2014年は最高のソリューションを提供することで10%成長を達成
マカフィーは2月6日、都内で2015年事業戦略説明会を開催。冒頭でジャン クロード・ブロイド社長は、「新聞を見たところ一面で取り上げられていた」と、セキュリティが世間のホットトピックになっていると切り出した。
インテルがマカフィーを買収して3年が経過したことにも触れつつ、インテルの決算と、その中でマカフィーが担当するIntel Securityグループの事業総括を述べた。
2014年は、Intel Securityグループとして年間売り上げが23億ドルと、二桁成長を遂げたいう。その背景として、業界で最高クラスのセキュリティソリューションを提供するだけでなく、複数の領域で製品が連携して対応する「Security Connected」戦略が浸透し、競合他社との差別化要因になったと分析した。
日本市場では、コーポレート事業向けとして主要企業に対するSOC(Security Operations Centers)構築支援や、公共事業と大企業に対するコンサルティング案件が増大したという。また、マカフィーのビジネスエコシステムにとっては、パートナーとなるシステムインテグレーターが重要な役割を担っているが、マカフィーソリューションに対する専門知識を高めたことで実績を上げた。
コンシューマー事業も堅調に推移している。その根拠として、数多くのISPパートナーやプリインストールPCにおける高いインストール率、三大キャリア(NTTドコモ・KDDI・SoftBank)すべてとパートナーシップを結んでいる実績を挙げた。マカフィー製品そのものも、高い評価を得ているという。
セキュリティのトレンドはリスク管理へと変化
続いて、業界のトレンドについて解説があった。ITセキュリティは、リスクからの保護から、リスク管理を重視するように変化。そのためにはリスクの分析と事前対策が欠かせない。また、ユーザーが安全にモバイル、クラウド、SNSを利用できるセキュリティソリューションの需要が高まっている。これは個人向けだけでなく、企業向けにも求められるため、市場をけん引していくと予測した。
調査会社の資料によると、2013年から2018年のセキュリティ業界は4%程度の成長が見込まれているが、ブロイド社長は私見として「もう少し大きな成長(5%程度)が期待できる」とした。
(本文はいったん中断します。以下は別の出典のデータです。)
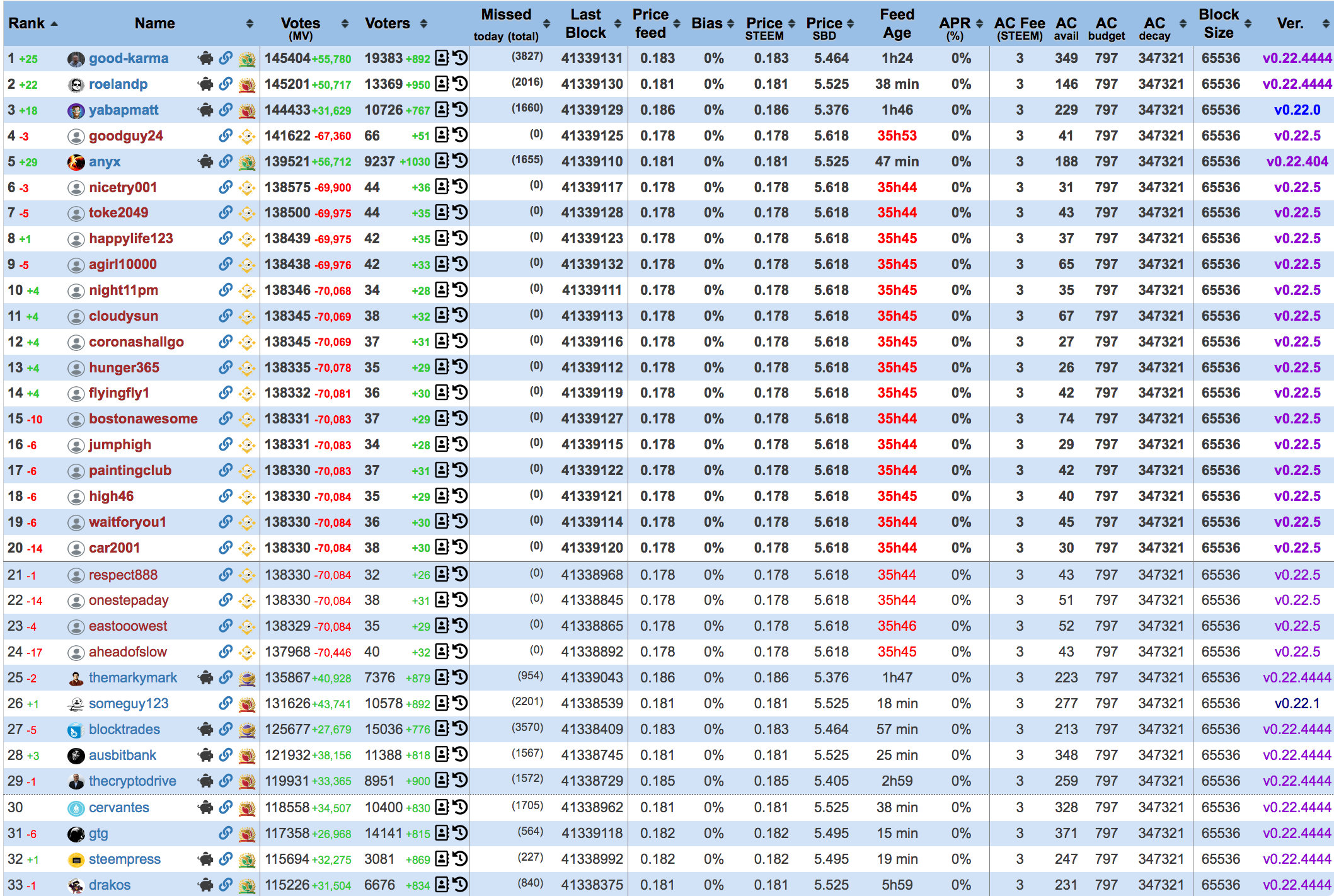Click the badge icon next to yabapmatt
The image size is (1334, 896).
click(x=247, y=110)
これには別の調査会社による数字があり、日本の大企業の3割が従来比で15%以上、セキュリティに対する投資を増やすという(率としても金額としても、かなり大きなものになる)。
標的型攻撃によるデータ漏えいは、サービス停止に加えて企業ブランドも失墜し、膨大な損失を生む |
McAfee Labsは、400人以上の研究者と、世界で数百万というセンサーデバイスによって最新の脅威をリアルタイム収集。自動化された分析で膨大な情報に対処しているという |
一方、現在のセキュリティの課題として、次の3点を挙げた。(1)複数ベンダーでサイロ化されたポイントプロダクトを利用しているため連携が取れていないこと、(2)同様にプロダクトから上がった膨大なデータを活用していないために、可視性が悪く脅威の特定が迅速に行えていないこと、(3)巧妙な標的型攻撃などセキュリティプロセスを突破される状況があることだ。
これらの対策には、プロダクト間で連携を取る「Security Connected」が重要だとする。マカフィーのSIEM(Security Information and Event Management)はどのようなセキュリティソリューションとも統合可能であり、情報を入れることによって、分析比較とそれに対応するアクションがリアルタイムに行えることをアピールした。
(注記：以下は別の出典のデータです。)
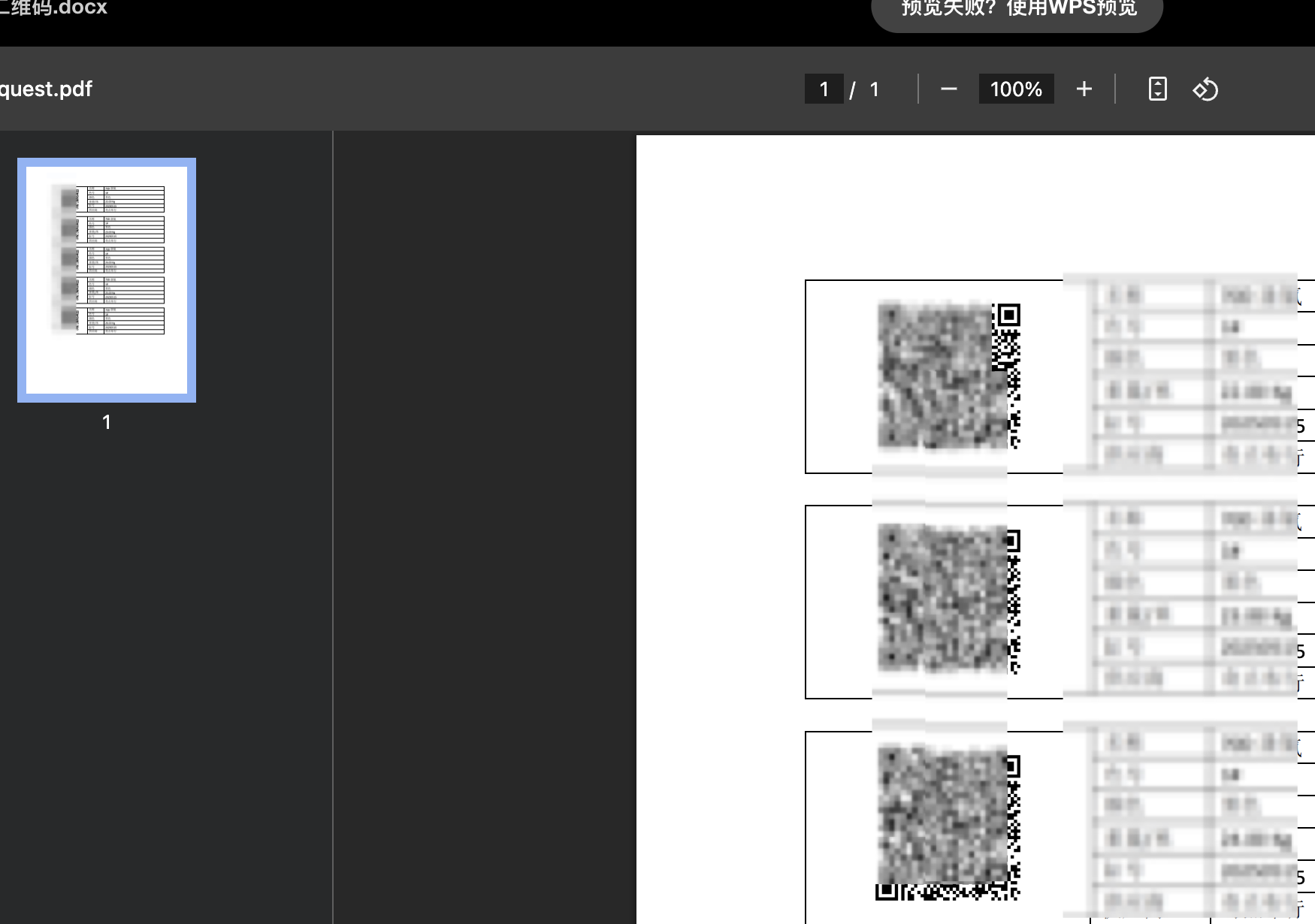
Task: Select the page 1 thumbnail in sidebar
Action: point(107,279)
Security Connectedのコンポーネントに対しても業界のリーダー格であると強調 |
ここ数年の業界をリードする取り組みは、Security Connectedを実現するコンポーネントであるSIEMだという |
最後に未来へ向けて、マカフィーが掲げる2017年の目標を紹介。シンプルで効率的なセキュリティプラットフォームを提供することによって、Forbes Global 2000(*)の上位2,000社のうち80%の企業を保護し、さらに世界中で多くのデバイスを保護したいと締めくくった。